值得一提的是,本發明儲存裝置122中還可以進一步存儲聲波辨識程序與噪音分離程序。當操作人員發出語音指令,控制器120將會開啟語音指令的記錄(或檔案操作)功能,並自動或由操作人員手動執行聲波辨識程序與噪音分離程序。聲波辨識程序用於擷取與識別操作人員的語音,噪音分離程序用於區別當前操作人員與其他背景聲或非當前操作人員的聲音,藉以提升語音輸入的識別有效性。 It is worth mentioning that the storage device 122 of the present invention can further store a sound wave recognition program and a noise separation program. When the operator issues a voice command, the controller 120 will turn on the recording (or file operation) function of the voice command, and automatically or manually execute the sound wave recognition program and the noise separation program by the operator. The sound wave recognition program is used to capture and recognize the operator's voice, and the noise separation program is used to distinguish the current operator from other background sounds or the voice of non-current operators, so as to improve the recognition effectiveness of voice input.

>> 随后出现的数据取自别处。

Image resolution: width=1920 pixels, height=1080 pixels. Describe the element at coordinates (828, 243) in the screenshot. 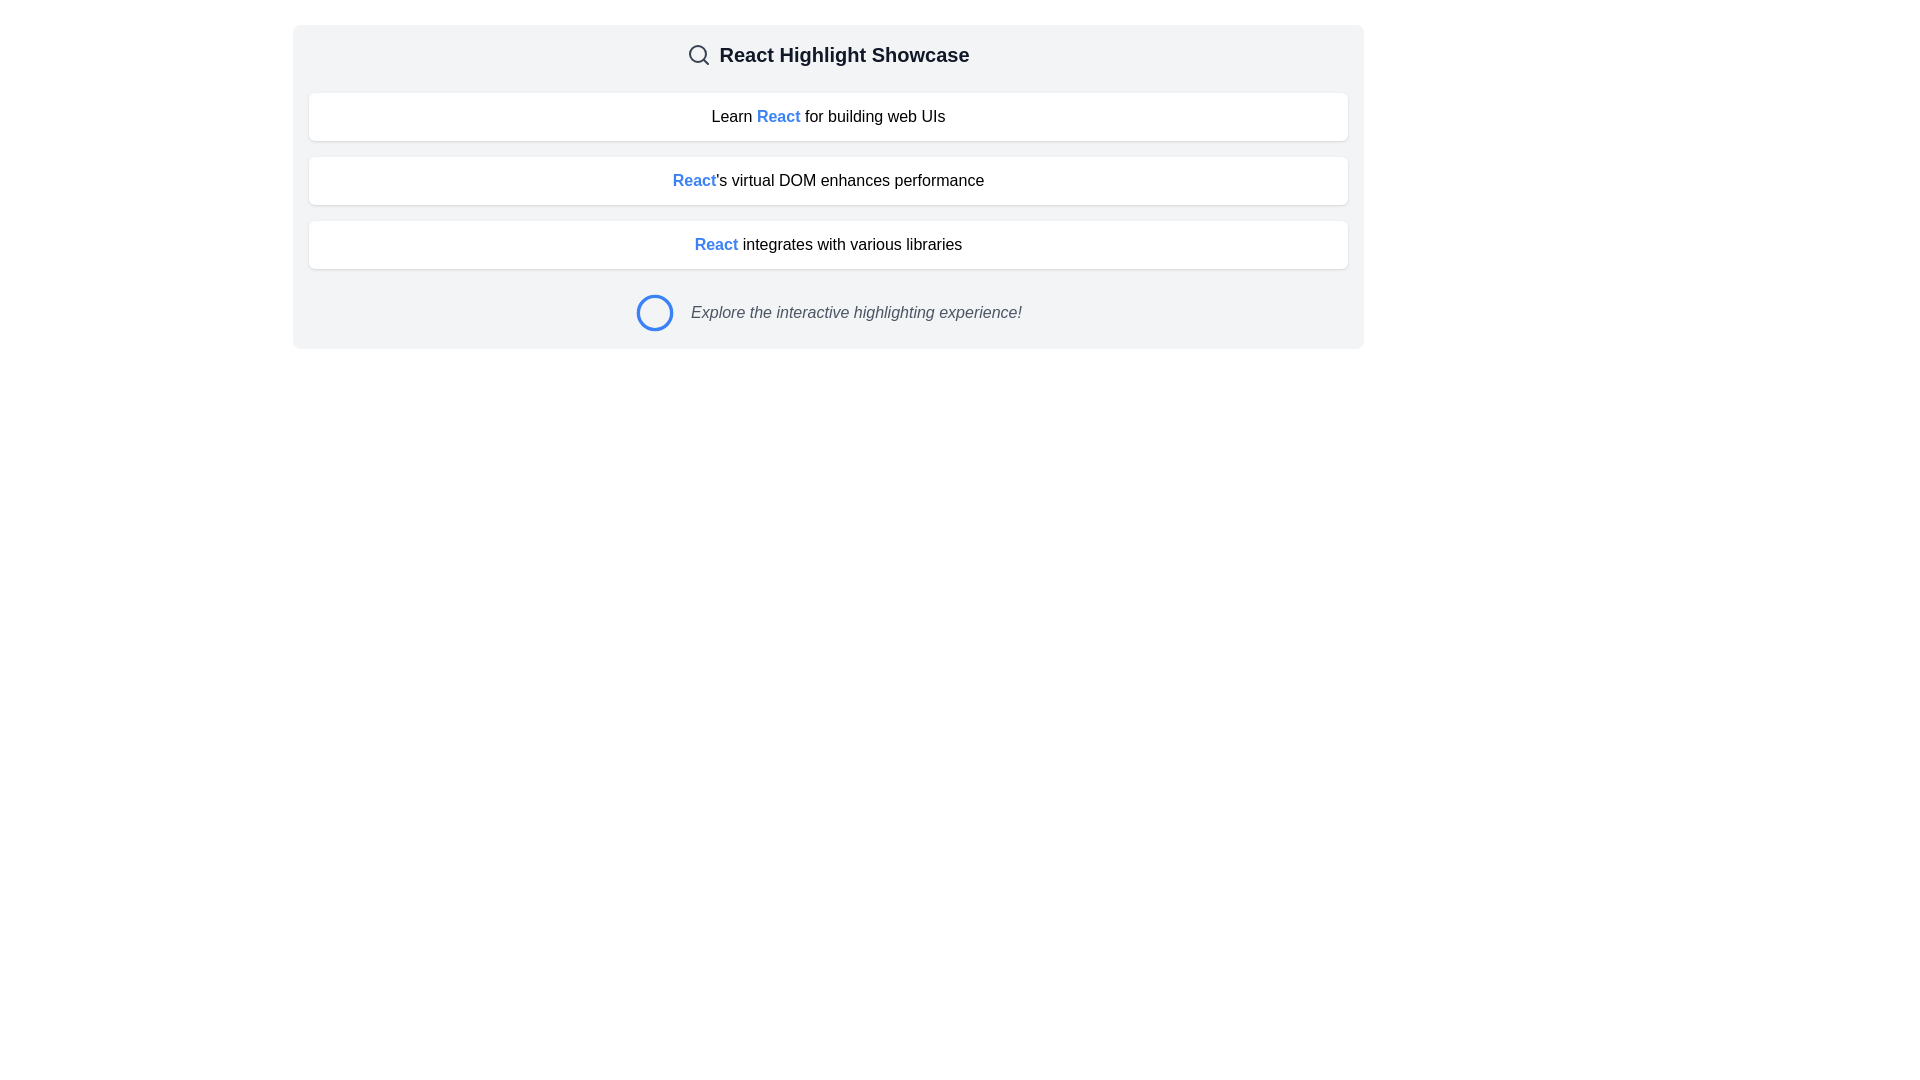

I see `the text element stating 'React integrates with various libraries', which features 'React' in blue bold font and is located at the bottom of a vertically arranged list on a white background` at that location.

再者,當控制器120接收語音指令後,控制器120會開始計時操作人員是否經過門檻時間後未發出語音指令。若是控制器120經過門檻時間後,未收到語音指令,則控制器120將會自動關閉語音接收的功能並提示操作人員該項 功能關閉。或者,控制器120在門檻時間內所偵測的聲音強度均未達門檻強度,控制器120也可以關閉語音接收的功能。若控制器120接獲相對應「關閉功能」的語音指令時,也會停止執行操作或停止語音轉文字的處理程序。 Furthermore, after the controller 120 receives the voice command, the controller 120 will start counting whether the operator has not issued the voice command after the threshold time. If the controller 120 has not received the voice command after the threshold time, the controller 120 will automatically turn off the voice reception function and prompt the operator to turn off the function. Alternatively, if the sound intensity detected by the controller 120 within the threshold time does not reach the threshold intensity, the controller 120 can also turn off the voice reception function. If the controller 120 receives a voice command corresponding to the "turn off function", it will also stop executing the operation or stop the speech-to-text processing procedure.

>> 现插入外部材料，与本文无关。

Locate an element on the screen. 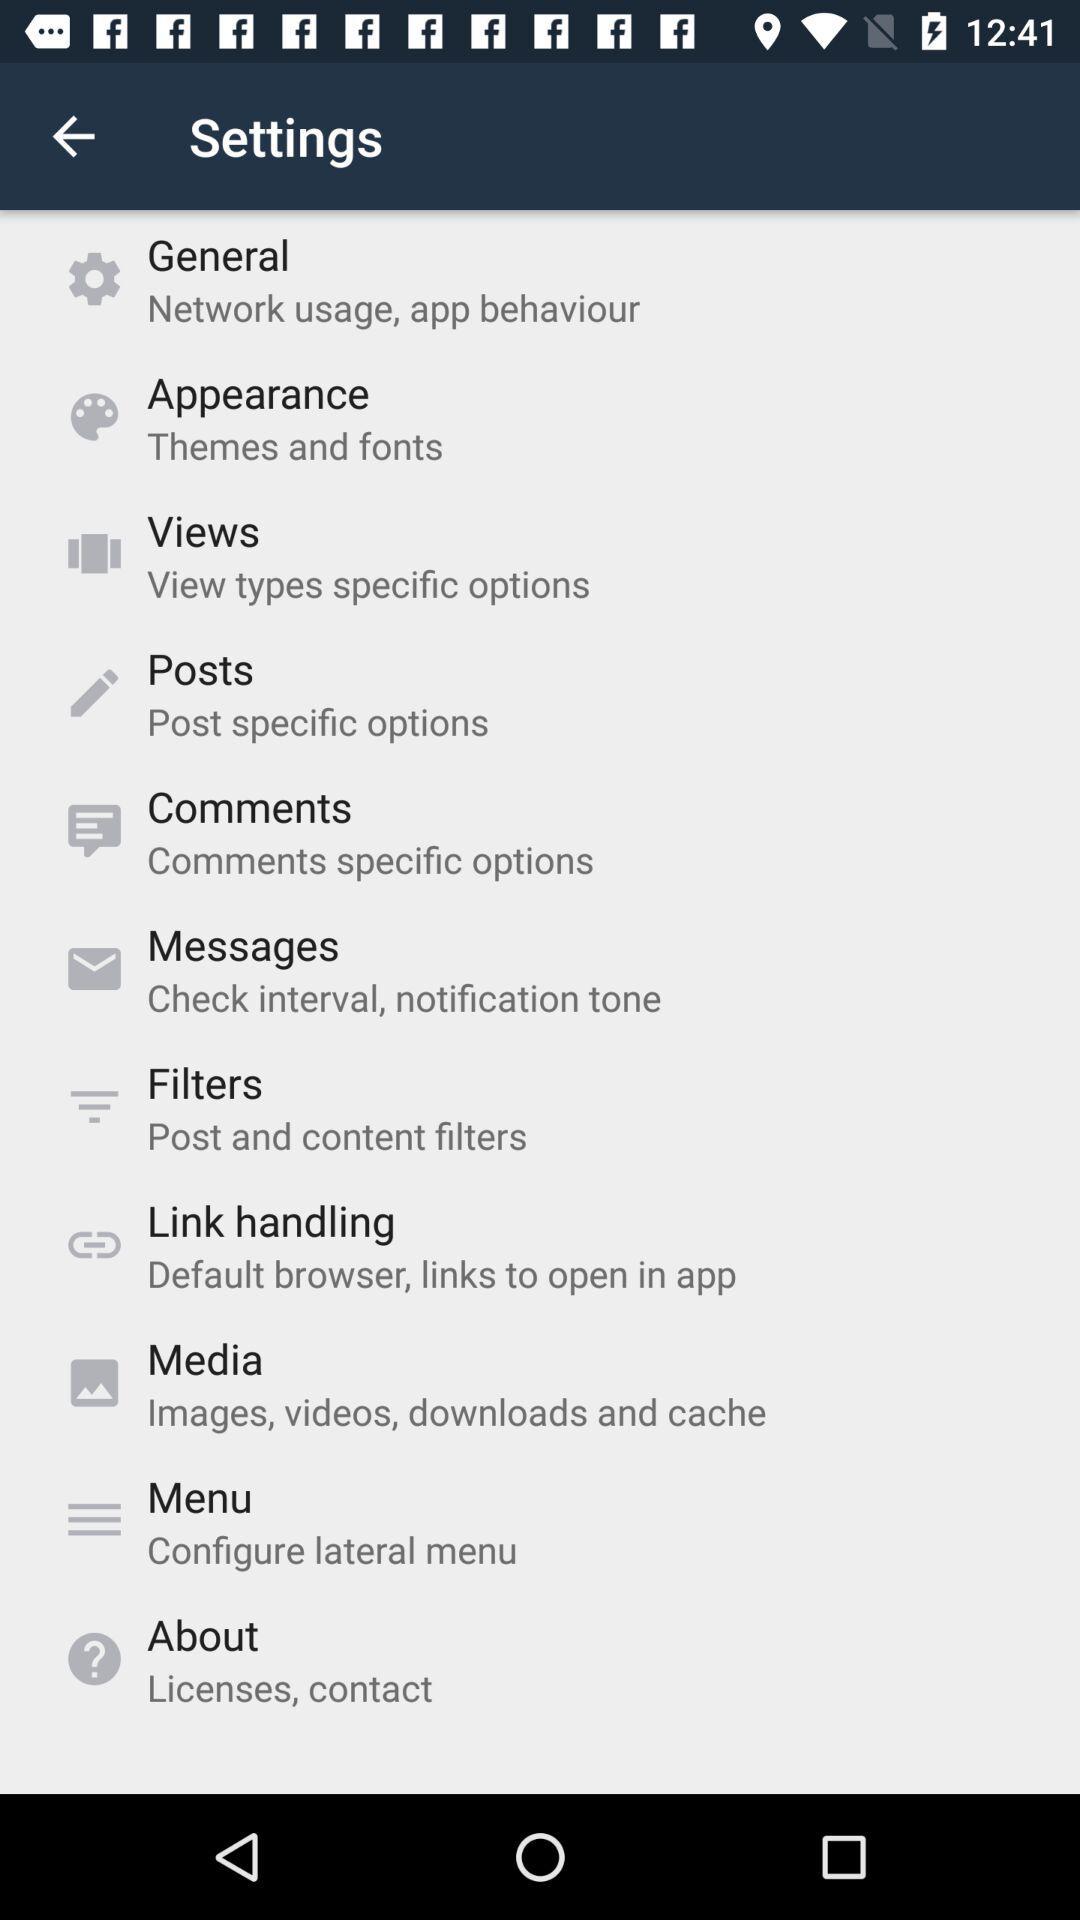  icon below default browser links is located at coordinates (205, 1358).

此外,語音指令可以根據不同的環境和使用需求而另加變化,並非僅侷限前述之說明。以記錄醫療記錄為例,請參見本發明第3圖,其為依照本發明一實施方式所示之由顯示裝置125顯示的醫療記錄畫面300。於記錄醫療記錄的過程,當操作人員發出語音指令時,控制器120將會聚焦至相應的文字欄位330。此外,所述醫療記錄畫面300也可以透過語音指令切換頁面、捲動頁面、切換頁面欄位,或者是以觸發按鍵(submit button)的方式執行各種動作。值得一提的是當控制器120將語音指令中的的文字指令轉為文字填入報告中的文字欄位330後,能夠進一步辨識文字欄位330是否皆填入完畢。若文字欄位330皆填入完成,控制器330能夠經由語音形式或是文字形式進行反饋,例如,詢問操作人員是否存檔記錄。若文字欄位330尚有缺漏,則提示使用者尚有文字欄位330未被填入。 In addition, the voice command can be changed according to different environments and usage requirements, and is not limited to the above description. Taking recording medical records as an example, please refer to Figure 3 of the present invention, which is a medical record screen 300 displayed by the display device 125 according to an embodiment of the present invention. During the process of recording medical records, when the operator issues a voice command, the controller 120 will focus on the corresponding text field 330. In addition, the medical record screen 300 can also switch pages, scroll pages, switch page fields through voice commands, or perform various actions by triggering a button (submit button). It is worth mentioning that after the controller 120 converts the text command in the voice command into text to fill in the text field 330 in the report, it can further identify whether all the text fields 330 have been filled in. If all the text fields 330 have been filled in, the controller 330 can provide feedback in the form of voice or text, for example, asking the operator whether to save the record. If there are still missing text fields 330, the user is prompted that there are still text fields 330 that have not been filled in.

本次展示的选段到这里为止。